Doubling Adaptation Finance can be an Opportunity for the World’s Poorest

Published by:
Focus Region:
Asia and the Pacific
Focus Topic:
Climate / Weather / Environment
Rural Finance / Insurance

BANGKOK / MELBOURNE, Dec 16 2021 (IPS) – Amid several disappointments of the 2021 UN climate conference in Glasgow, one sign of hope was the agreement on financing for adaptation to climate change. Developed countries agreed to double adaptation finance for poorer nations by 2025, from 2019 levels.

This rapid increase—if promises are kept—could mean many different things: infrastructure upgrades in vulnerable coastal zones, tree planting to counter rising temperatures, technology and training for underfunded civil servants, and more.

Adaptation finance has been low in comparison to financing for mitigation efforts, so this outcome from Glasgow is welcome. But if this is to benefit those most in need and protect them from violations, countries and international aid donors must adopt a human rights-based approach to adaptation.

Such an approach is not only about civil and political rights (such as voting rights or freedom of assembly), but also about social, economic and cultural rights to nutritious food, water and sanitation, education, and access to health care, to name just a few that are internationally recognized.

Now, the impacts of climate change gravely threaten governments’ ability to fulfil their commitments.

Countries in the Asia-Pacific region, including Southeast Asia and small island states, are among the world’s most vulnerable to climate impacts. Their coastal cities, long coastlines, and many small islands are features that expose large populations to both fast and slow-onset changes in the global environment.


The low-lying archipelago, Tuvalu, in the Pacific Ocean is reclaiming land as it fights the effects of climate change. Credit: UNDP Tuvalu


Communities forced to relocate due to climate-induced changes, such as sea-level rise, may have a poorer standard of living in their new place. Women in water-scarce regions may spend longer hours than before looking for freshwater sources.

Disasters and extreme weather events are already preventing children from having full access to education. During the pandemic lockdowns, for example, children without access to computers at home could not benefit from online learning.

The promise of financing for adaptation is a huge opportunity to make a difference for the world’s poorest, who are often the most exposed to climate risk. But governments so far have not adopted a systematic approach to integrating human rights in their adaptation planning.

The 2015 Paris Agreement on climate was the first international environmental treaty to explicitly mention States’ human rights obligations. The Agreement also makes implicit references to rights-related issues such as gender equality, public participation, and access to information.

The recent Glasgow conference finalised the ‘Paris Rulebook’ operationalizing the 2015 Agreement, which features human rights language under its Article 6. The new commitment to double adaptation financing is an opportunity to bring these commitments into practice.

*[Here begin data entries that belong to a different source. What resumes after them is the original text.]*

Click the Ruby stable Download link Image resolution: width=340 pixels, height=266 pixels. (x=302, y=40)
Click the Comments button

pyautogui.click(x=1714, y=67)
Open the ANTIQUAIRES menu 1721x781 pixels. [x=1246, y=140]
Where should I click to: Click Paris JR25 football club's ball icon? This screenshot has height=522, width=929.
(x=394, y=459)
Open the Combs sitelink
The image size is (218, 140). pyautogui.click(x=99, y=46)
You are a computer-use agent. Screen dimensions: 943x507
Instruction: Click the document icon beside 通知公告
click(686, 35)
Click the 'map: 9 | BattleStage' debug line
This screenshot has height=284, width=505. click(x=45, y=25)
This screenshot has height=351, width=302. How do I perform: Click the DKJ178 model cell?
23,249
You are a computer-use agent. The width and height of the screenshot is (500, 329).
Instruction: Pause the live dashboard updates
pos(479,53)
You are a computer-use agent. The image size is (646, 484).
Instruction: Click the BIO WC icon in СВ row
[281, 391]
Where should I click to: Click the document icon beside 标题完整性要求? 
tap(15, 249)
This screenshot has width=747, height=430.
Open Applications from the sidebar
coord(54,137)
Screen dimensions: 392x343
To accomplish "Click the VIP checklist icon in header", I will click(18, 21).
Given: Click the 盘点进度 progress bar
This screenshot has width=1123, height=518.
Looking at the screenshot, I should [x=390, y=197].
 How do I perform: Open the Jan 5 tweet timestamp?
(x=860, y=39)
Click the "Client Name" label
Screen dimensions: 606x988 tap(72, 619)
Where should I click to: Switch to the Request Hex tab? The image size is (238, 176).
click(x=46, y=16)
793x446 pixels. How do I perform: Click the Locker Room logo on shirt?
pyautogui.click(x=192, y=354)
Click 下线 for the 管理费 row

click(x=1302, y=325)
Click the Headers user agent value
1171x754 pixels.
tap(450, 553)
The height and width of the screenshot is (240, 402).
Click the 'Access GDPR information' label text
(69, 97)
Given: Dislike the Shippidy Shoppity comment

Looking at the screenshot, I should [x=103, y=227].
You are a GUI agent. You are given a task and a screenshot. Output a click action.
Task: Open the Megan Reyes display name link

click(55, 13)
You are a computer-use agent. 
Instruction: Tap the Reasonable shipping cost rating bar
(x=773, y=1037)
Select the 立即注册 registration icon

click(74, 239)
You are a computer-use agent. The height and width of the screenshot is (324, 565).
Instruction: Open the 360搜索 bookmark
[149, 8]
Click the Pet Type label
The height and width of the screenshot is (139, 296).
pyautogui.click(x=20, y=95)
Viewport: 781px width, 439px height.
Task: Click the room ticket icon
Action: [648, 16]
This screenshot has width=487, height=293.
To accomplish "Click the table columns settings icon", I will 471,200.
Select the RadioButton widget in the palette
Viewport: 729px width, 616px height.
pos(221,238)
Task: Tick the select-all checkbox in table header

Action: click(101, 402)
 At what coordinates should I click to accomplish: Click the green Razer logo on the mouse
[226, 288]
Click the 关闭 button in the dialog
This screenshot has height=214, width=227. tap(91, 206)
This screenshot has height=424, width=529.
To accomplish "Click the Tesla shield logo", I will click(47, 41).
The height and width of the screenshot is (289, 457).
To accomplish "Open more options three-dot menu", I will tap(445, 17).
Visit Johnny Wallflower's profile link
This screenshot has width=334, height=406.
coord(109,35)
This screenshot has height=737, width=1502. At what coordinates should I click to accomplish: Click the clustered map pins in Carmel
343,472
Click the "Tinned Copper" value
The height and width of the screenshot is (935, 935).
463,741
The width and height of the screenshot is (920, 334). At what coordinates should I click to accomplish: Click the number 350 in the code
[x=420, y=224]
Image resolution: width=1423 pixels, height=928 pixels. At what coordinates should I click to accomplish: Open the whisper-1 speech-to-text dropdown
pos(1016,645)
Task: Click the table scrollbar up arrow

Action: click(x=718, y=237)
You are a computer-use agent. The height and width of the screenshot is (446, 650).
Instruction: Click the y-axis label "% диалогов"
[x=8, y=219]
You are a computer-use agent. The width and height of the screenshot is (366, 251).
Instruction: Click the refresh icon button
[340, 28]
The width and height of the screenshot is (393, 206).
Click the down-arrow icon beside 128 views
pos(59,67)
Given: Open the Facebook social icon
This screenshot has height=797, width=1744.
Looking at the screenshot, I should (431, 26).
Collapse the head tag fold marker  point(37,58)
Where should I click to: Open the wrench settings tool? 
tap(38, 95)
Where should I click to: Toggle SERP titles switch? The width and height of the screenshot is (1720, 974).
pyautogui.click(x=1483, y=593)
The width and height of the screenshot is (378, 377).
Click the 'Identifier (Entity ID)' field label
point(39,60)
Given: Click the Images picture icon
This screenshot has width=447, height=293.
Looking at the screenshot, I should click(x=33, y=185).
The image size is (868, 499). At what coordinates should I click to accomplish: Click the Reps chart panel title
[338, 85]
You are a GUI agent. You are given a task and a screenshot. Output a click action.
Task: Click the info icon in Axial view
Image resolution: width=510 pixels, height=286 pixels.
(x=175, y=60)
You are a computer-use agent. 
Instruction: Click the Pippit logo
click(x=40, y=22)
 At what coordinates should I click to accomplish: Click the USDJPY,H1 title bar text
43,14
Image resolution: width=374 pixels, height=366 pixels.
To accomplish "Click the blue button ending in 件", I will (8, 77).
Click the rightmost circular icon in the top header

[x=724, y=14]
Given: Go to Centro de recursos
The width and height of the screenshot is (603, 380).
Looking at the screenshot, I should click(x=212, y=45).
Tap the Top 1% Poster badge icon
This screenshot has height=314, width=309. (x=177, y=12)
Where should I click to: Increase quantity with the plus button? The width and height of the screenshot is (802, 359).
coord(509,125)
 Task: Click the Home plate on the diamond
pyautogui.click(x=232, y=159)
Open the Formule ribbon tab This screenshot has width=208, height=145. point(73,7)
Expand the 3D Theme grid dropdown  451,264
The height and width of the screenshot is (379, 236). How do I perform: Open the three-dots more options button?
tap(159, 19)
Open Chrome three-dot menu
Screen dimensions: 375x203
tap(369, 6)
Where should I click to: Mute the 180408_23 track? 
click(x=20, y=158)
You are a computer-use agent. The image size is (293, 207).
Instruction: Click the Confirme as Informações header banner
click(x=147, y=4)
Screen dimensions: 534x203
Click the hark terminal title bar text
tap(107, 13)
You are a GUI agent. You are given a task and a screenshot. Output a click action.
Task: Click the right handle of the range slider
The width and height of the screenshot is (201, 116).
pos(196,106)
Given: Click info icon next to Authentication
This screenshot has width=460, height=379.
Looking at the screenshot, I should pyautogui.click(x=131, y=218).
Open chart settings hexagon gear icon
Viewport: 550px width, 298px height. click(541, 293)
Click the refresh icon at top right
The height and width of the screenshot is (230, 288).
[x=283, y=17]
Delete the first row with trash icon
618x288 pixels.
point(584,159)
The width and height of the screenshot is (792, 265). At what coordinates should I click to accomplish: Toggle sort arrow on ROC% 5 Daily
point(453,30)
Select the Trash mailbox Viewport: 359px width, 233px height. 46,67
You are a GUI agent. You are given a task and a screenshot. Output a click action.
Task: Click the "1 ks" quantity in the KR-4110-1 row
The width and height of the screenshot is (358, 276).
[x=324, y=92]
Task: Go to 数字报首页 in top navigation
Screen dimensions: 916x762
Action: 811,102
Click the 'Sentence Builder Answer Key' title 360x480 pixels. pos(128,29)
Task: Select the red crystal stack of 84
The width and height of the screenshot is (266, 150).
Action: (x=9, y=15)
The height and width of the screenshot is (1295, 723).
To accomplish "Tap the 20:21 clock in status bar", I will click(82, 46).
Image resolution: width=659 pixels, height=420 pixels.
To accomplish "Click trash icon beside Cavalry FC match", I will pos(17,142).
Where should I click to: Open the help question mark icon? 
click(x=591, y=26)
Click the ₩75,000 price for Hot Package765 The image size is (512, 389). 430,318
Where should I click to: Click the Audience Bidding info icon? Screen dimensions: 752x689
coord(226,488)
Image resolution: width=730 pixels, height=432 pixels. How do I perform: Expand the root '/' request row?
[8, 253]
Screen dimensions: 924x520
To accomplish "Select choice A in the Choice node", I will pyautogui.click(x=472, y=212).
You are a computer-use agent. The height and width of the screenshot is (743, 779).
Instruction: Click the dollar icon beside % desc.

Ahead of the Glasgow climate conference, the Raoul Wallenberg Institute of Human Rights and Humanitarian Law and the Stockholm Environment Institute jointly investigated the extent to which countries have integrated human rights concerns in their National Adaptation Plans (NAPs).

NAPs are a country-led process under the UN Framework Convention on Climate Change (UNFCCC). They are an expression of a country’s intent and strategy for fulfilling their commitments on adaptation.

Our research reviewed 15 NAPs that were available in English, out of the 24 submitted before COP 26. Fiji’s plan explicitly adopted human rights language, while Brazil’s plan strongly articulated the rights to water and the rights of Indigenous peoples. But overall, human rights are generally absent in the NAPs that we reviewed, or are addressed in an unsystematic way.

Intentionally adopting a rights-based process for NAPs means two things.

First, it ensures that adaptation funds do indeed benefit the most vulnerable people and communities through efforts to alleviate the impacts of climate change.

Second, it sets the scene for a truly inclusive and accessible planning process, in which disadvantaged groups are able to have their voices heard and are included in decision making about the future we share.

States are sometimes hesitant to adopt a rights-based approach, viewing this exercise as politically too challenging. But implementing human rights need not be a ‘blame game.’ It is possible to institute adaptation processes that celebrate everyone’s inherent dignity and everyone’s equal and inalienable rights.

Such a process can be helped through the use of tools, guidance, and awareness-raising initiatives. RWI is currently working on guidance for integrating human rights concerns in the NAPs. This will also look beyond NAPs to provide guidance for program implementation, supporting the policy-to-practice process.

At the 2015 climate talks in Paris, countries promised that climate finance would not fall below $100 billion a year. This figure has so far not been met. In 2019 around $79.6 billion in climate finance went to developing countries, and just 25% was for adaptation.

Boosting adaptation finance should mean that the world’s poorest countries have additional resources to do what they urgently need.

Climate change threatens access to resources, and increases the gap between the haves and have-nots in society. NAPs are an opportunity to counter this threat by adopting effective, inclusive and equitable approaches to adaptation.

The promise of Glasgow could help protect human rights in our rapidly-warming world.